**Görev Koşulları:**
• A. Keşiş Dağı'nın adıyla ilgili metne göre:
(i) Dr. Osman Şevki Bey Askeri Tıbbiye'den hangi yıl mezun olmuştur?
(ii) 1935 TBMM seçimlerinde hangi ilin milletvekili seçilmiştir?
(iii) 1925 yılında hangi geziye katılmıştır?
• B. Keşiş Dağı metninde, içinde "Kurtuluş Savaşı’ndan bir" sözleri geçen yerle açılıp "açmaya cesaret edememiştir." sözleriyle kapanan bölümü hiçbir değişiklik yapmadan yazar mısınız?
• C. Keşiş Dağı'nın Uludağ adını alışını anlatan metni kaldığı yerden sürdürür müsünüz?

**Belge Alıntısı:**
Keşiş Dağı nasıl “Uludağ” oldu?
1889 Bursa doğumlu olan Dr. Osman Şevki Bey aslen Kıbrıslıdır. Askeri Tıbbiye’den 1913’de mezun olmuş, Birinci Dünya Savaşı’nda ordumuza hekim sıfatıyla hizmet etmiş, 1921’den itibaren de Kurtuluş Savaşımızda cephe hizmetinde bulunmuştur. Tıp tarihimizle ilgili eserleriyle tanınmıştır daha çok. 1935 TBMM seçimlerinde Konya Milletvekili (Saylavı) seçilen doktorumuz, hem Bursa’nın, hem de Keşiş Dağı’nın güzelliklerine öteden beri vurgun ruhlardan biridir. Bestekârdır, Bursa tarihiyle alakalı bazı önemli eserlerin de yazarıdır. Ne var ki, en kalıcı eseri, “Uludağ” olmuştur.
Bakın, nasıl ortaya çıkmış bu “eser”?
Kurtuluş Savaşı’ndan bir süre sonra Başta Celal Bayar olmak üzere devrin rical ve aydınları Bursa İttihad ve Terakki Kulübü’nde buluşmuşlar: Laf lafı açmış, meclistekiler kafalarını Keşiş Dağı’nın ismine takmışlardır. Çeşitli alternatif isimler atılmış ortaya ama bir türlü beğenilmemiş. 1925 yılına geldiğimizde Bursalıların düzenlediği bir Keşiş Dağı inceleme gezisine katılan Dr. Osman Şevki’nin içinde, daha Mudanya’daki Bozburun önlerinde ilk gördüğü dakikadan itibaren “Ne ulu dağ!” sözleri yankılanmaya başlamıştır. Kelime, beyninde bir şimşek gibi çakmıştır. Lakin beğenilmeyeceği endişesiyle kimseye açmaya cesaret edememiştir.

**Veri Kümesinden Kesit:**
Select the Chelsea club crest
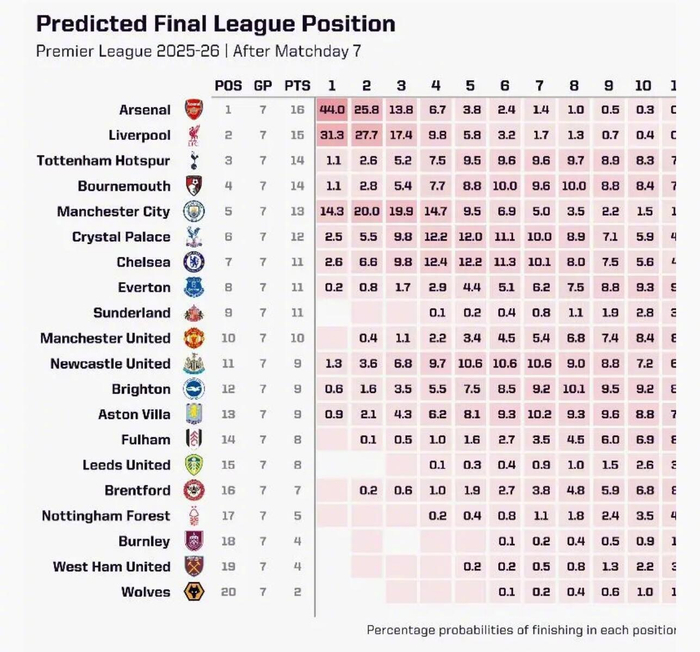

**Görevlere Göre Yanıtlar:**
• A.
(i) 1913
(ii) Konya
(iii) Bursalıların düzenlediği Keşiş Dağı inceleme gezisine

• B.
Kurtuluş Savaşı’ndan bir süre sonra Başta Celal Bayar olmak üzere devrin rical ve aydınları Bursa İttihad ve Terakki Kulübü’nde buluşmuşlar: Laf lafı açmış, meclistekiler kafalarını Keşiş Dağı’nın ismine takmışlardır. Çeşitli alternatif isimler atılmış ortaya ama bir türlü beğenilmemiş. 1925 yılına geldiğimizde Bursalıların düzenlediği bir Keşiş Dağı inceleme gezisine katılan Dr. Osman Şevki’nin içinde, daha Mudanya’daki Bozburun önlerinde ilk gördüğü dakikadan itibaren “Ne ulu dağ!” sözleri yankılanmaya başlamıştır. Kelime, beyninde bir şimşek gibi çakmıştır. Lakin beğenilmeyeceği endişesiyle kimseye açmaya cesaret edememiştir.

• C.
Ancak içindeki ukde kımıldamaktadır. Bunun üzerine yol arkadaşlarının fikrini almak ister ve sonunda çareyi bulur. Tamamen kurşun kalemle yazılan bir gazete çıkartacak ve ismini “Uludağ” koyacaktır. Gazete, seyahat arkadaşları tarafından dikkatle okunur ve ismi beğenilir. O vakte kadar Uludağ’ın zirvesinde bir keşiş mezarı olduğu için dağa bu ismin verildiğini düşünenler de varmış aralarında. Doktorumuz derhal bu efsaneyi çürütecek bir inceleme gezisi düzenler ve keşiş mezarının mevcut olmadığını etrafındakilere kesin olarak ispat eder. Böylece muhtemel itirazların da önü alınmış olmaktadır.
Şimdi iş, ismin nasıl değiştirileceğini öğrenmeye gelmiştir. O zamanki adıyla Erkân-ı Harbiye-i Umumiye Reisliği’ne, yani Genelkurmay Başkanlığı’na gönderilmek üzere bir rapor hazırlar. Raporda şunları yazmıştır:
Bütün dünya bu dağa Olemp der. Biz ise Keşiş Dağı diyoruz. Garbî Anadolu’nun [bu] en yüksek tepesine çıktım, etrafıma baktım, ne keşiş gördüm, ne derviş. Güzel Bursa bir keşişin siyah gölgesi altında mustariptir. Halk bu ismi sevmiyor, haklıdır. Olemp kelimesi de halkımızın diline uygun değildir. Biz buna dağın bünyesine en uygun olan bir isim verelim ve ‘Uludağ’ diyelim.
Bir hafta sonra Genelkurmay Başkanı Fevzi Çakmak Paşa’dan gelen cevap, Osman Şevki Bey’in sevinçten titreyen ellerindedir. Yazıda şöyle denilmektedir:
Uludağ ismi muvafıktır. Harita Dairemize emrettik, haritalarını bu suretle tashih edecektir. Orduya da tamim edilmiştir. Ayrıca Dahiliye Vekâleti nezdinde dahi teşebbüs ederek Keşiş Dağı’na Uludağ denmesi memlekete bildirilmiştir. Siz de şimdiden sonra Keşiş Dağı yerine Uludağ [ismini] kullanacaksınız.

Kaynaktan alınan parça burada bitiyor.